Kutipan Teks:
======
Rabu, 12 Juni 2013

Abah Anom Suryalaya

Pendiri Pesantren Inabah, Suryalaya

Ahmad Shohibulwafa Tajul Arifin adalah nama asli Abah Anom.
Lahir 1 Januari 1915 di Suryalaya, Tasikmalaya. Ia anak kelima
dari Syekh Abdullah Mubarok bin Nur Muhammad, atau Abah
Sepuh, pendiri Pesantren Suryalaya. Sebuah pesantren tasawuf
yang khusus mengajarkan Thariqat Qadiriyyah Naqsabandiyah
(TQN).
Ia memasuki bangku sekolah dasar (Vervooleg school) di Ciamis,
pada usia 8 tahun. Lima tahun kemudian melanjutkan ke
madrasah tsanawiyah di kota yang sama. Usai tsanawiyah,
barulah ia belajar ilmu agama Islam, secara lebih khusus di
berbagai pesantren.
Ia keluar masuk berbagai macam pesantren yang ada di sekitar Jawa Barat seperti, Pesantren
Cicariang dan Pesantren Jambudwipa di Cianjur untuk ilmu-ilmu alat dan ushuluddin.
Sedangkan di Pesantren Cireungas, ia juga belajar ilmu silat. Minatnya untuk belajar silat
diperdalam ke Pesantren Citengah yang dipimpin oleh Haji Djunaedi yang terkenal ahli “alat”,
jago silat dan ahli hikmat.
Kegemarannya menuntut ilmu, menyebabkan Abah Anom menguasai berbagai macam ilmu
keislaman pada usia relatif muda (18 tahun). Didukung dengan ketertarikannya pada dunia
pesantren, telah mendorong ayahnya yang dedengkot Thoriqot Qadiriyah Naqsabandiyah (TQN)
======
Bahan yang Disediakan:
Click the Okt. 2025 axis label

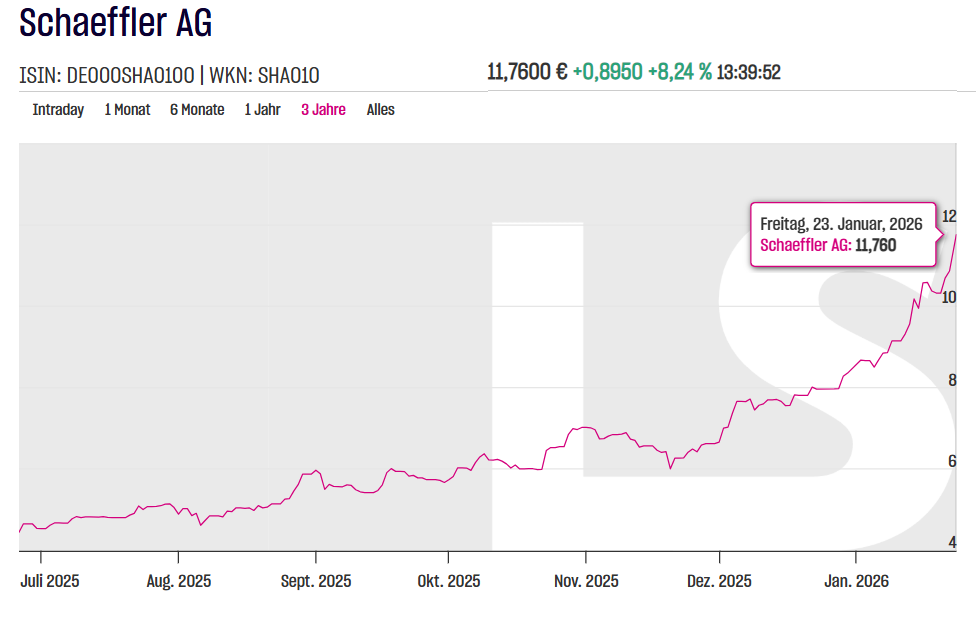click(x=449, y=581)
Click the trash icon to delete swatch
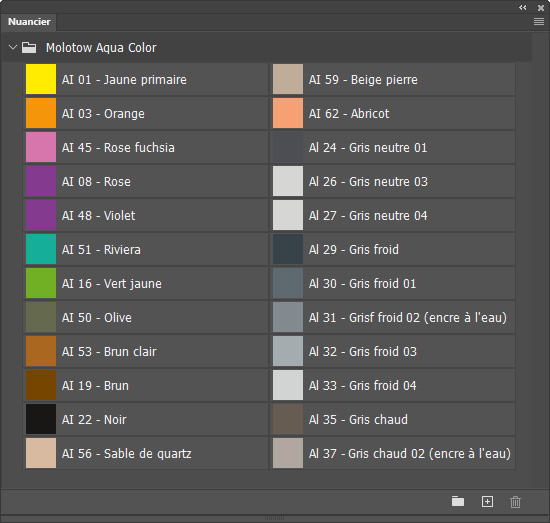This screenshot has width=550, height=523. 515,502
======
Kerjakan Tugas Berikut:
A – Dalam teks tentang Abah Anom, pada usia berapa ia mulai masuk sekolah dasar?
B – Mengapa Abah Anom sudah menguasai berbagai ilmu keislaman pada usia 18 tahun menurut teks tentang Abah Anom? Jelaskan dalam satu sampai tiga kalimat.
C – Teruskan teks tentang Abah Anom dari bagian terakhir yang tertulis.

Jawaban Secara Berurutan:
A – Pada usia 8 tahun.

B – Hal itu disebabkan oleh kegemarannya menuntut ilmu. Kegemaran itulah yang membuatnya menguasai berbagai macam ilmu keislaman pada usia yang relatif muda, yaitu 18 tahun.

C –
untuk mengajarinya dzikir TQN. Sehingga ia menjadi wakil talqin ayahnya pada usia relatif
muda.
Mungkin sejak itulah, ia lebih di kenal dengan sebutan Abah Anom. Ia resmi menjadi mursyid
(pembimbing) TQN di Pesantren tasawuf itu sejak tahun 1950. Sebuah masa yang rawan dengan
berbagai kekerasan bersenjata antar berbagai kelompok yang ada di masyarakat, terutama
antara DI/TII melawan TNI.
“Tasawuf tidak hanya produk asli Islam, tapi ia telah berhasil mengembalikan umat Islam
kepada keaslian agamanya pada kurun-kurun tertentu,” tegas Abah Anom, tentang eksistensi
tasawuf dalam ajaran Islam.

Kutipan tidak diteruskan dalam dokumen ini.